Set each entry down verbatim, omitting images.

Start of Information shown

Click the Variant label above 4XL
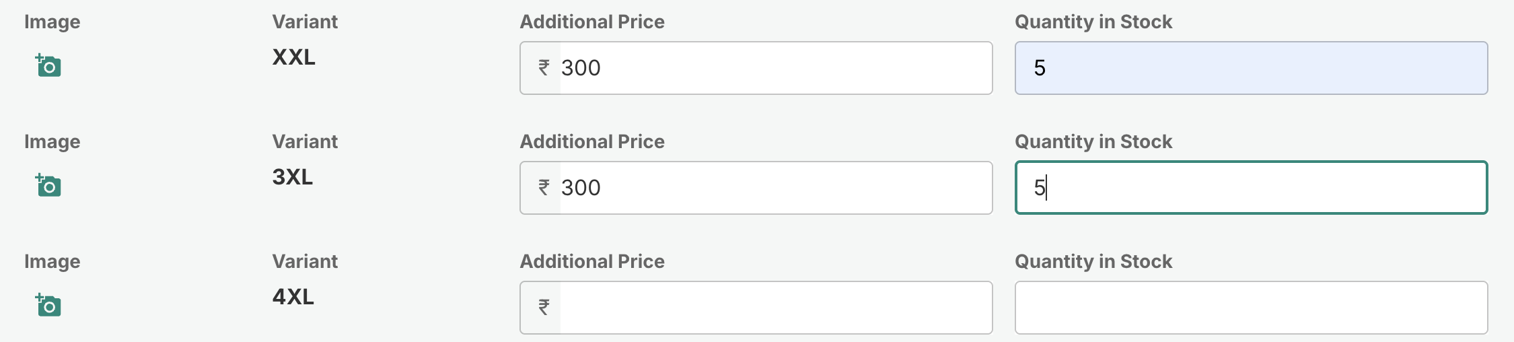 (304, 261)
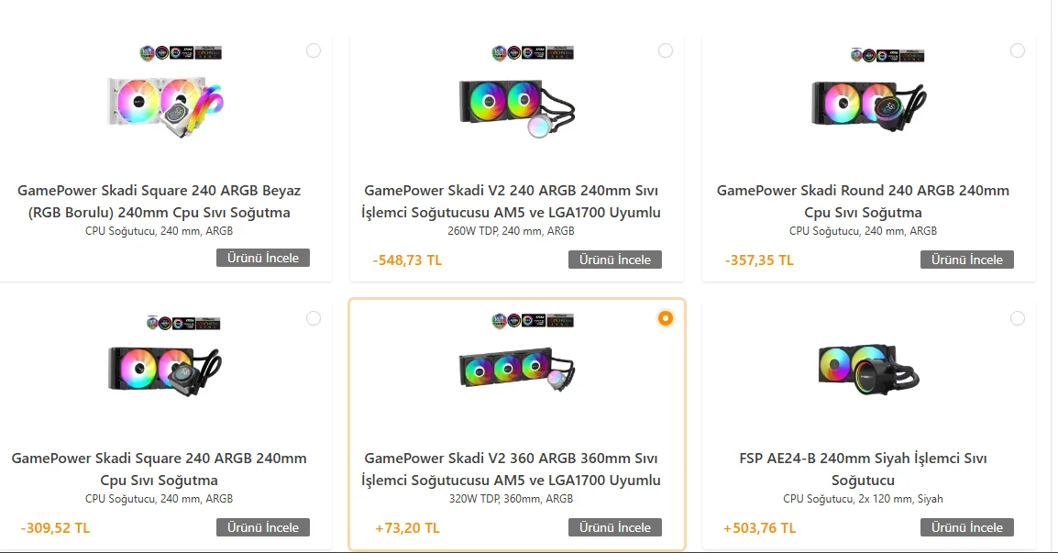Open Ürünü İncele for FSP AE24-B cooler
Image resolution: width=1058 pixels, height=553 pixels.
click(x=967, y=527)
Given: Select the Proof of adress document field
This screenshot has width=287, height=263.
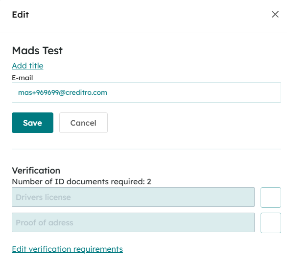Looking at the screenshot, I should point(133,222).
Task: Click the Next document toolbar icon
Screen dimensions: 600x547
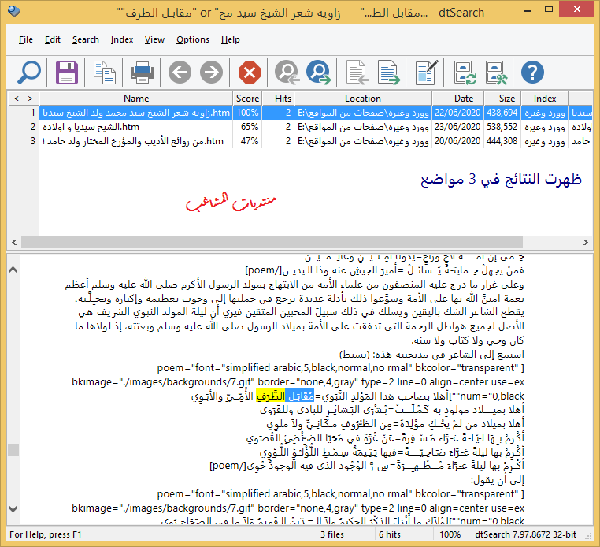Action: tap(387, 73)
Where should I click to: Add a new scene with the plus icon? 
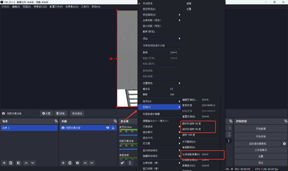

End of Information shown

### Task result
Click the Variant label above 4XL
 (304, 261)
Open Ürünü İncele for FSP AE24-B cooler
Image resolution: width=1058 pixels, height=553 pixels.
click(x=967, y=527)
Given: Select the Proof of adress document field
This screenshot has width=287, height=263.
Looking at the screenshot, I should point(133,222).
Task: Click the Next document toolbar icon
Screen dimensions: 600x547
Action: tap(387, 73)
Where should I click to: Add a new scene with the plus icon? 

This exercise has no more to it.